Juan Martin searching for an anomaly with a metal detector. Credit: Fritz Hanselmann/The Meadows Center for Water and the Environment at Texas State University
Juan Martin searching for an anomaly with a metal detector.
Credit: Fritz Hanselmann/The Meadows Center for Water and the Environment at Texas State University

In our case, we had a search team of three, to look for any metallic objects that might have created the anomaly. Once we are all set, we begin a circle search.  I ran the line while Juan and Chris alternated using the metal detector.  Once the initial circle is completed, the search can be expanded from that point in a wider circle.  Typically, two circle searches is usually the norm and these dives don’t last much longer than 10-20 minutes, depending on the accuracy of the buoy drop and the conditions underwater.  We were lucky for the most part and had favorable conditions.  Given that short duration of this leg of the overall project, we were only able to spend a day and a half diving anomalies.  The results on the anomaly dives vary, as modern debris and geologic features can also be the causes of an anomaly.  In this case we found a number of geologic features, older but modern concreted machetes, and some fishing tackle.  Even though we didn’t find anything historic, we leave Bahía de Gloria with a strong desire to return for more work.  At the end of the day, it has to be said that we had a lot of fun and that’s one of the reasons a lot of us become archaeologists…we’ve never really grown up because we never stop having fun!

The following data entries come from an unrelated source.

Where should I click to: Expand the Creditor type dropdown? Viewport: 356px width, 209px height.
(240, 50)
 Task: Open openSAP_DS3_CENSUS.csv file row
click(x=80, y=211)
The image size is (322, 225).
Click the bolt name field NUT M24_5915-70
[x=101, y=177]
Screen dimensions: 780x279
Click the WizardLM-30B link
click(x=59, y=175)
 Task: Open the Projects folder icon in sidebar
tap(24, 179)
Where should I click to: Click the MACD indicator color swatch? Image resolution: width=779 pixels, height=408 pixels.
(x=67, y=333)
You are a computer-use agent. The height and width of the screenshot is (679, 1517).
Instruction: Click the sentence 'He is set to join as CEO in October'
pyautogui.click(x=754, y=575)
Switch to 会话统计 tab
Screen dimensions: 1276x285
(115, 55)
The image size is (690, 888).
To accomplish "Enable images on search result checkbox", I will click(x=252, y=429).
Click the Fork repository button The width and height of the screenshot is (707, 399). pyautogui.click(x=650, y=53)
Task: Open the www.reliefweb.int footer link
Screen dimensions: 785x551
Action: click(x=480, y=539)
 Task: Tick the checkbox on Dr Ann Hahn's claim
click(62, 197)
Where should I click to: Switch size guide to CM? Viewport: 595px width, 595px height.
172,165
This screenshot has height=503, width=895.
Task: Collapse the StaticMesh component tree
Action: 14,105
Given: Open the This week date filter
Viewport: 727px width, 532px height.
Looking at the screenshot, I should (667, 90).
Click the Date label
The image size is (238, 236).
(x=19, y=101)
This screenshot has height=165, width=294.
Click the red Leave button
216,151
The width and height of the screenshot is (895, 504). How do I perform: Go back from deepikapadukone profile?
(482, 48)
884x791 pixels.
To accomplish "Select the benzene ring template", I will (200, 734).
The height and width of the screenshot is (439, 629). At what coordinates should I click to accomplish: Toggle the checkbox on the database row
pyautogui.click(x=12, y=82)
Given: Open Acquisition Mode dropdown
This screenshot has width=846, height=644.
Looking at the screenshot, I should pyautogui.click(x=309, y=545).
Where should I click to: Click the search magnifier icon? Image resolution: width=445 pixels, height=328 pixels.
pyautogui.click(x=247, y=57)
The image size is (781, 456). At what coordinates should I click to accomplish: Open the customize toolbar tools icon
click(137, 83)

Funding and support provided by a National Geographic Society-Waitt Grant, the Universidad del Norte, the Ministerio de Culturathe Instituto Colombiano de Antropología e HistoriaHalcyon Dive Systems, Cabañas Anayansi, Dive and Green Dive Center, the Way Family Foundation, and The Meadows Center for Water and the Environment at Texas State University.

Frederick "Fritz" Hanselmann is Research Faculty, who serves as the Chief Underwater Archaeologist and Diving Program Director with the Meadows Center for Water and the Environment at Texas State University. He is also the director of The Meadows Center's Underwater Archaeology and Exploration Initiative. Fritz learned how to swim at age three, and has been in love with the water ever since, having been taught to breath hold dive by his grandfather diving for golf balls tied in a sock in the Gulf of Mexico. Having worked on underwater sites from a wide variety of time periods, his research ranges from submerged prehistoric deposits in springs and caves to historic shipwrecks in Latin America and the Caribbean, including the wreck of the Quedagh Merchant, abandoned by Captain Kidd in 1699 off the coast of Hispaniola. Fritz led the first-ever archaeological survey of the mouth of the Chagres River in Panama as the initial phase of the ongoing Río Chagres Maritime Landscape Study. One aspect of this study is the Lost Ships of Henry Morgan Project, the search for the famous privateer's sunken ships. He is one of the Principal Investigators of the Monterrey Shipwreck Project in the Gulf of Mexico, which is the deepest shipwreck excavation ever conducted in North America, in collaboration with three federal agencies, three universities, and three non-profit organizations. Fritz is also the co-director of the Sunken Ships of Colombia project, which focuses on finding, documenting, studying, and managing historic shipwrecks along the Caribbean coast of Colombia. The Spring Lake Underwater Archaeology Project on the university's campus also falls under his supervision and he assists other projects in Mexico and Texas as part of the Initiative. Fritz also focuses on capacity building and training for archaeologists and heritage managers in less developed countries, as well as the development of marine protected areas and underwater preserves. He is a GUE Cave and Technical Diver, a Nautical Archaeology Society Tutor, a certified scuba instructor, an ambassador for Aquadive Watches, and a fellow of the Explorer’s Club. Fritz regularly gives public lectures and presentations for museums, universities, and other organizations.